Indeed, the man recounts a story from his time in Bermuda. A tragic tale of an ambassadorial worker who married an air hostess and the cruelty to one another that only a married couple could achieve.

“I’ve invented a rather high-sounding title for this basic factor in human relations. I have called it the Law of the Quantum of Solace,” the governor states. If this quantum reaches zero, “you’ve got to get away to save yourself.”

The story ends with a surprising twist.

“In this pizness is much risico,” says Bond’s contact in the fourth story, “Risico.”

“The two men sat back comfortably, each one satisfied that he had to do with a man in the same league. This was rare in “the Game.” Kristatos is informing Bond about a heroin drug ring. he fingers another man in the restaurant where he is meeting with Bond. However, the identified man in question is already on to them.

Enrico Colombo sends his moll, a beautiful blond–and in a Bond tale aren’t they all!–to set up a meeting with 007 on a secluded stretch of beach along the Bagni Alberoni, facing the Adriatic, outside Venice.

Three men in dark clothes approach, and Bond sprints along the beach hoping to evade them. “It was a question of who was in better training.”
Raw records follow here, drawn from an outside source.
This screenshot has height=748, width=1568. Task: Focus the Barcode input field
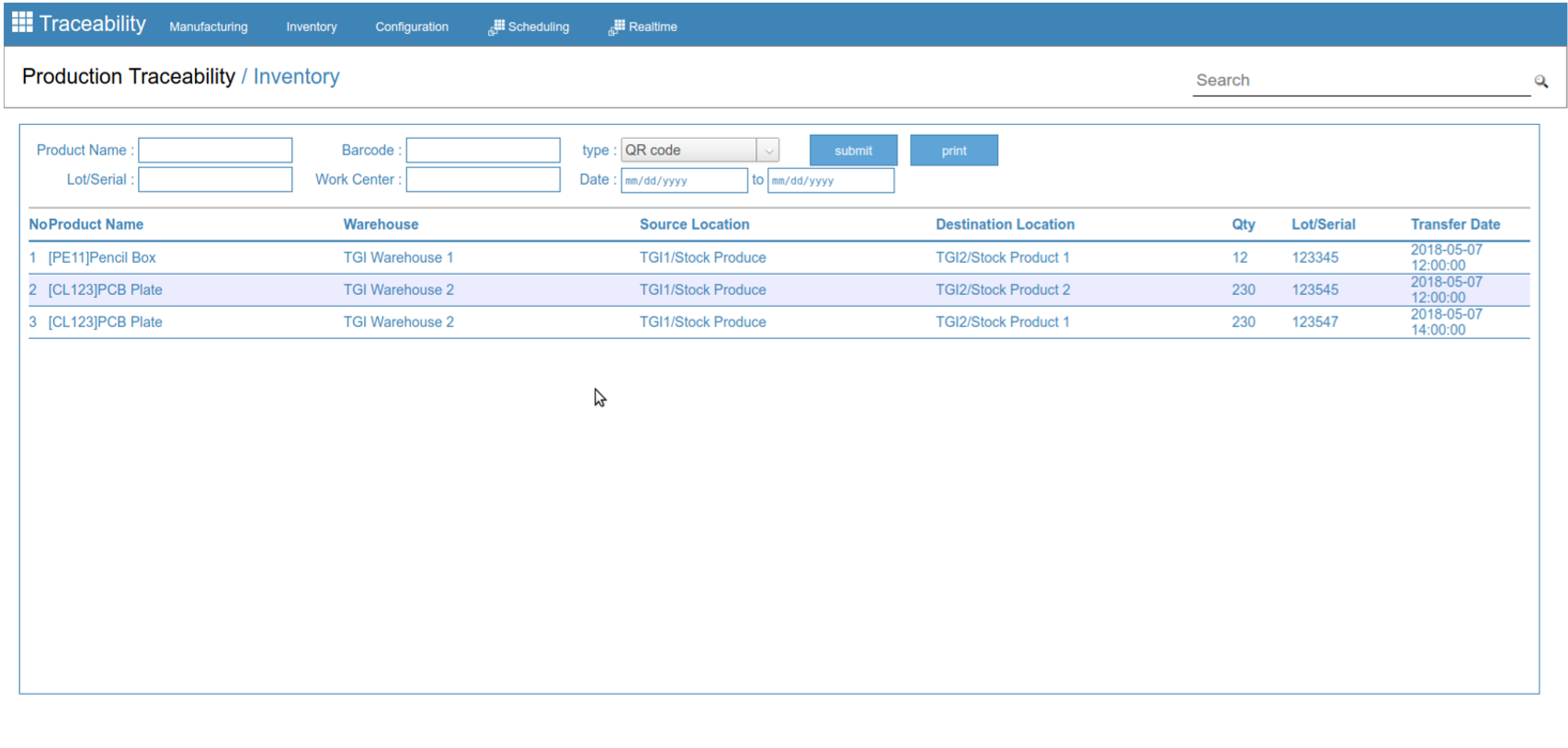pyautogui.click(x=483, y=150)
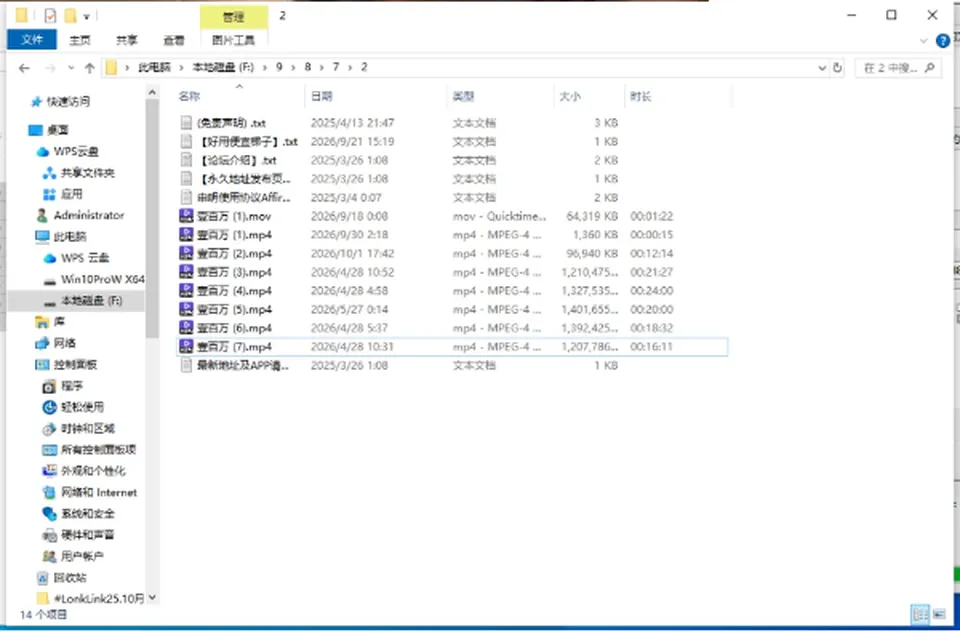Open the recent locations dropdown arrow

[71, 68]
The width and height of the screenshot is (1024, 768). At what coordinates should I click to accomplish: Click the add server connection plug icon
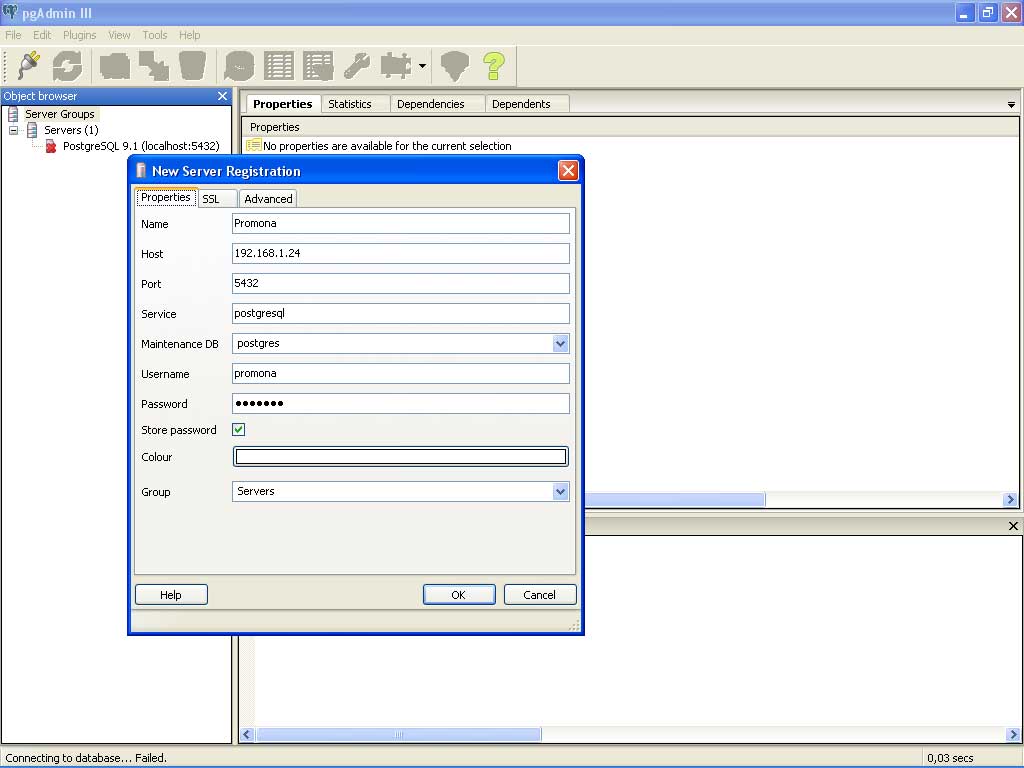pyautogui.click(x=28, y=66)
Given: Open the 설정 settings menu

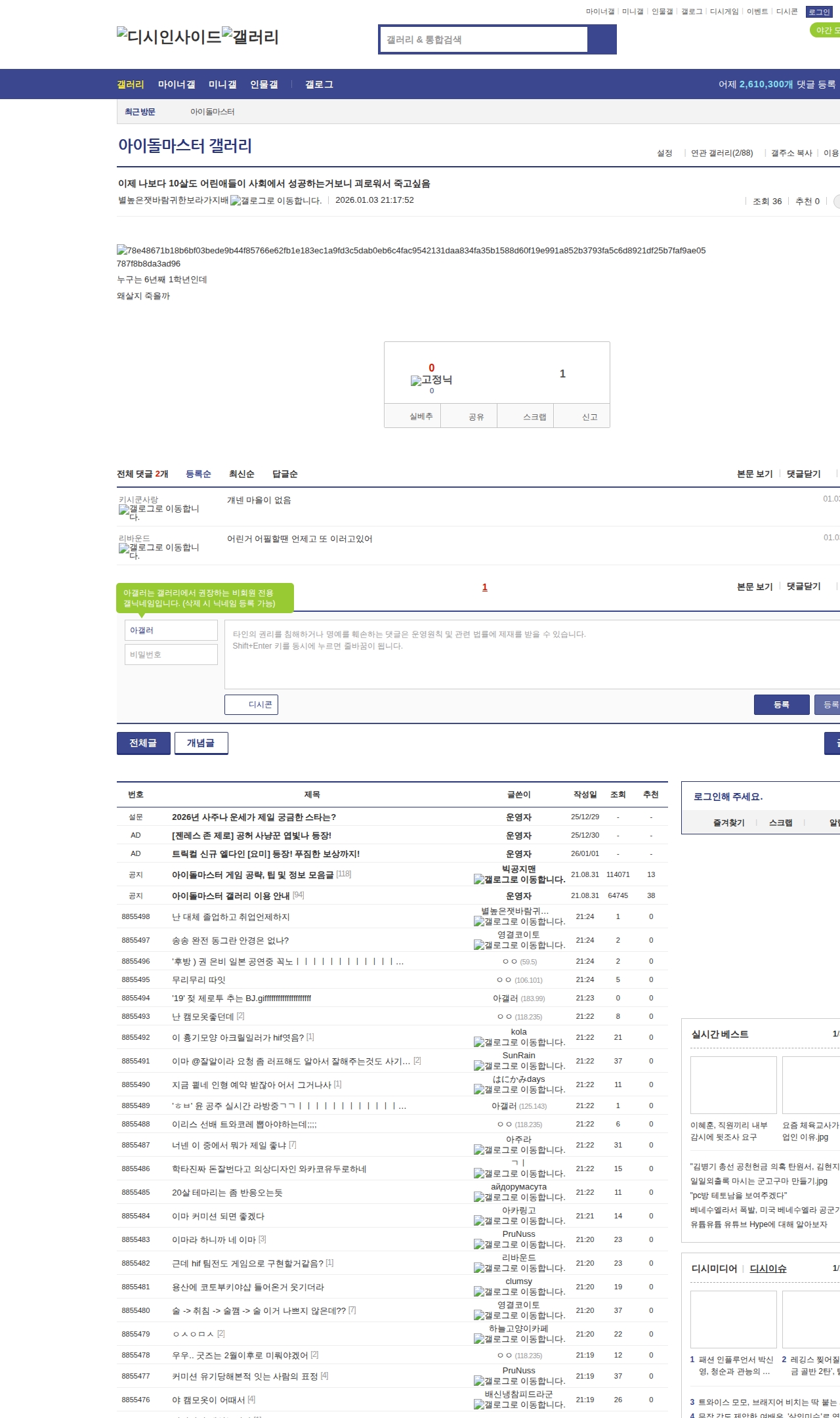Looking at the screenshot, I should pos(664,153).
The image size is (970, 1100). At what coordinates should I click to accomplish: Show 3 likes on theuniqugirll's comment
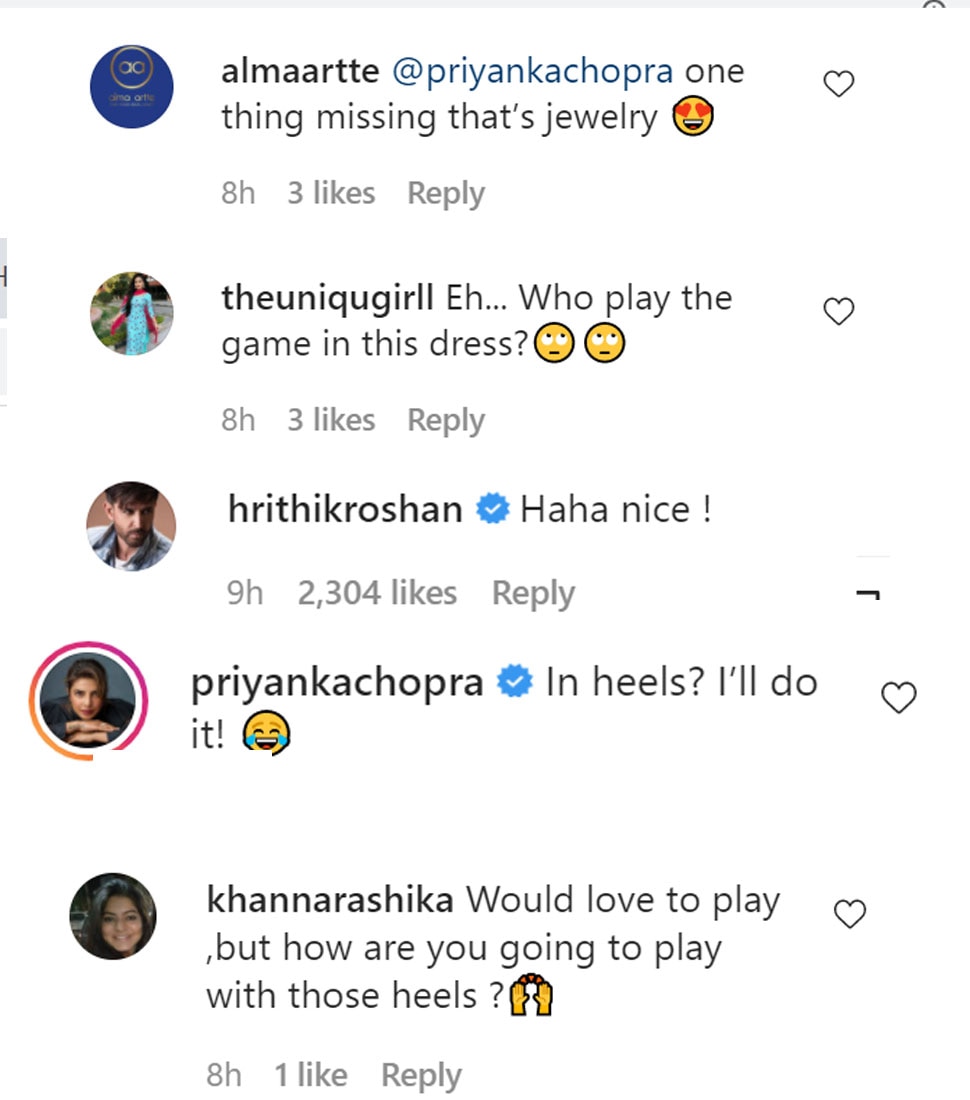pyautogui.click(x=331, y=421)
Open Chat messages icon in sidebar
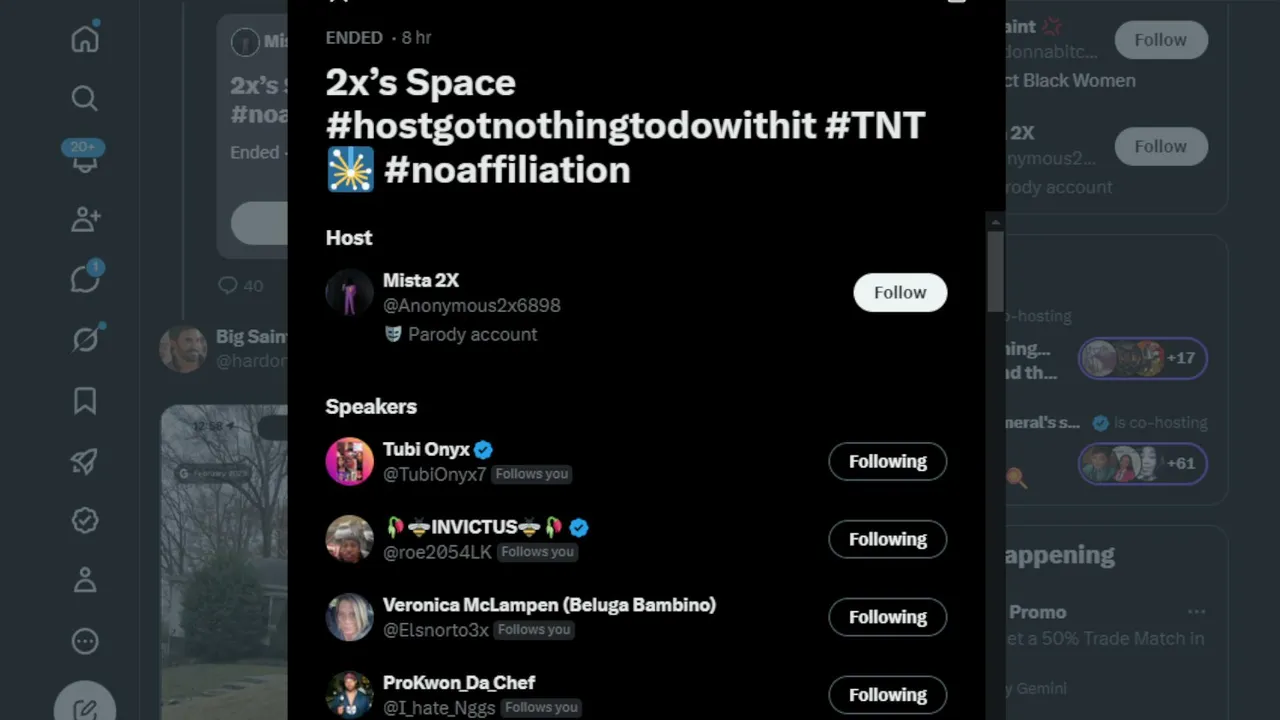Viewport: 1280px width, 720px height. pyautogui.click(x=85, y=278)

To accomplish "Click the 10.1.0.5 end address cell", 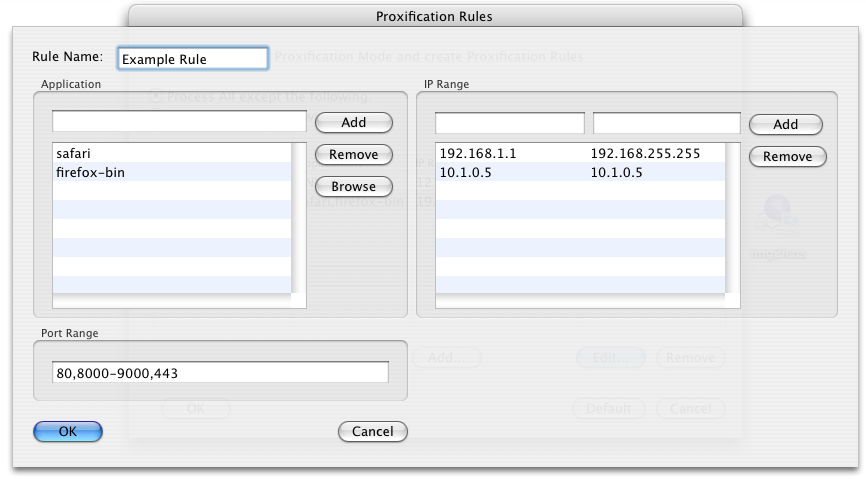I will click(616, 172).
“Bond’s shirt was already soaked and his feet were beginning to hurt. He had run perhaps a mile. How much farther to safety?”

Unfortunately, Bond is cornered and taken abroad Colombo’s yacht. He awaken from being knocked out to learn the tables have turned in more ways than one.

In the final story, “The Hildebrand Rarity”, the reader will be presented with a murder mystery. A truly odious man is on the hunt for a rare breed of fish. He invites Bond, vacationing in the Seychelles, and Fidèle Barbey, a local whose family “own nearly everything in the Seychelles”, aboard his yacht to hunt down this prize. Also on board is the fifth Mrs. Krest, a young, too submissive wife.

Milton Krest antagonizes Fidèle and insults the hot-blooded young man’s honor. At night in the confines of his cabin, he beats his wife with a vicious stingray whip. Having ruthlessly poisoned a section of reef to obtain his prize, Krest celebrates and gets drunk.

That night, Krest is murdered and Bond discovers the crime. The question is which one of them did it? And what will Bond do?

These five stories were quite entertaining. Each in their own way. The first two aren’t quite as engaging as the last two, and the middle story, “Quantum of Solace”, is quite a different pace altogether. They are all firmly set in the era of their writing.

All five young women Bond encounters in the stories are blond and beautiful. Though there is the obvious feel that they are objectified and treated as the weaker sex, all five of these women are remarkably capable and stronger-willed than they appear. Judy Havelock in “For Your Eyes Only” and–depending on your reading of the story–Mrs. Krest in “The Hildebrand Rarity” are particularly capable. The focus, though, is very much on the men of the story and Bond in particular.

It’s difficult to pin down a description/picture of Bond in these stories. A few details emerge…he’s young, athletically trim, has blue-gray eyes, about six feet tall, and he enjoys his cocktails. He’s protective of women and a guy’s guy. None of the actors who’ve portrayed Bond seem to suit the image of him I’ve gleaned from reading these stories.

And as for the films, some elements of “For Your Eyes Only” and “Risico” were incorporated into the 1981 feature, For Your Eyes Only. And 1989’s License to Kill uses some details from “The Hildebrand Rarity.”